Nas diversas conversas que tenho tido com administradores de organizações públicas e privadas, em diversos países, tive oportunidade de observar uma ideia comum: subjacente a qualquer estratégia bem-sucedida está o planeamento que a implementa. A palavra planeamento, e não plano, é tudo menos irrelevante.

Devemos ponderar neste conceito de descrever o planeamento como um binómio de informação - ação. Desde logo, muda a natureza clássica do plano, pois já não é uma proposição estática, mas antes um modelo vivo e altamente dinâmico.

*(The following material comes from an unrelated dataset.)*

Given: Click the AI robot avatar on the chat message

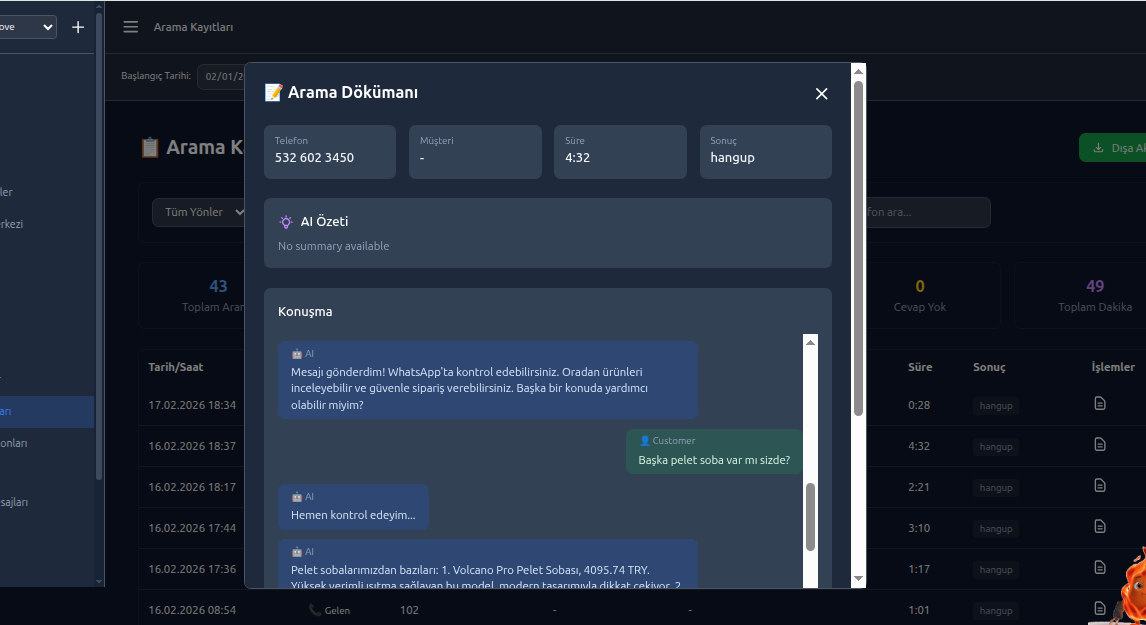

Daqui decorre um conjunto de implicações encadeadas.

A primeira é esta: a versão atual de qualquer plano é a versão seguinte, já que, entretanto, mudou certamente, o contexto (informação) e ocorrem também ações endógenas ou exógenas ao mesmo. Sabemos que estão sempre a ocorrer estes dois fenómenos, ou realidades, se preferirmos chamar assim.

A segunda é o enorme desafio que a primeira encerra, e que é o seguinte: planear é um ato contínuo - na verdadeira aceção da palavra - de replanear, perseguindo o mesmo conjunto de objetivos. Os mesmos objetivos? Nem sempre. Pois até estes podem mudar por virtude da dinâmica do tal binómio informação - ação.

A terceira é também corolário das anteriores. Aplica-se não apenas a orçamentos, projetos, planos de negócio, previsões, mas também aos planos estratégicos e até à própria estratégia em si mesma.

Assim sendo, todos os que têm a seu cargo a responsabilidade de planear e decidir, sabem bem o gigantesco esforço, a tremenda complexidade e enorme propensão ao erro que enfrentam. Como sabem, ainda melhor, o custo direto e de oportunidade que pode ser gerado por virtude de um mau planeamento, má avaliação ou má tomada de decisão, pode ser enorme!

Infelizmente - a própria realidade da pandemia o revelou muito bem - há ainda muitas organizações que adotam o planeamento estático (morto!?), ou vivem o pesadelo (custos e frustrações) de tentar planear bem com base nos artefactos do costume - refiro-me à panóplia ingerível (em cada uma das suas partes e no todo combinado) de excelentes folhas de Excel interligadas com muitas outras e também com PowerPoints, actas de reunião, relatórios de cada um dos seus sistemas operacionais e ainda de informação implícita, cada um com a sua.

Mas há uma excelente notícia! Existem hoje em dia soluções tecnológicas e competências consultivas - bastante credíveis pela sua referencialidade de valor - que possibilitam endereçar o desafio e a necessidade de planear bem.

Felizmente, muitas organizações e gestores já materializaram nos seus investimentos e nas suas cadeias de valor processos e sistemas de planeamento e suporte à decisão.